I'm trying to wrap my head around integer promotion and overflow in C++. I'm a bit confused with several points:

a) If I have the following code segment:

int i = -15; 
unsigned j = 10; 
std::cout << i + j;

I get out -5 % UINT_MAX. Is this because the expression i + j is automatically promoted to an unsigned? I was trying to read the standard (4.13):

— The rank of any unsigned integer type shall equal the rank of the corresponding signed integer type.

I'm not sure if I'm reading this incorrectly, but if that is true, why is i + j ending up as unsigned?

b) Adding onto the previous segment, I now have:

int k = j + i;

That is getting evaluated to -5. Shouldn't the expression j + i be evaluated first, giving 4294967291 on my system, and setting that equal to j? That should be out of bounds, so is this behavior undefined? I'm not sure why I get -5.

#### STORED DATA:
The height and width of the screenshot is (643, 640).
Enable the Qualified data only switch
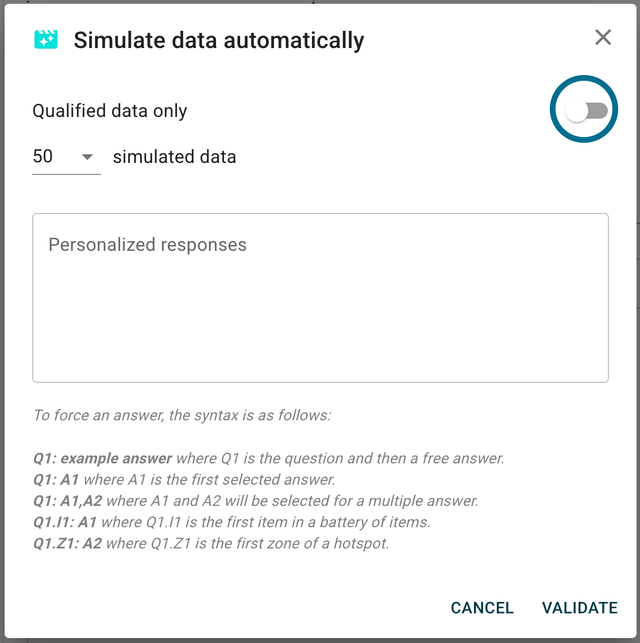pyautogui.click(x=586, y=111)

#### EXERCISE INSTRUCTIONS:
Continue the forum question about C++ integer promotion and overflow, starting right after its final sentence.

#### REPLY:
c) If I change the segment from a) slightly using short, I have:

short i = -15;
unsigned short j = 10;
std::cout << i + j;

I figured when I did this, I would get the same result as a), just with -5 % USHRT_MAX. However, when I execute this, I get -5. Why does using short give a different value than int?

d) I have always learned that the overflow behavior of a signed integral is undefined. For example: int r = ++INT_MAX would be undefined.

However, if there was an unsigned overflow, the quantity would be defined. For example: unsigned a = ++UINT_MAX, then a would be 0. Is that correct?

However, the standard didn't seem to say anything about it. Is that true? If so, why is that?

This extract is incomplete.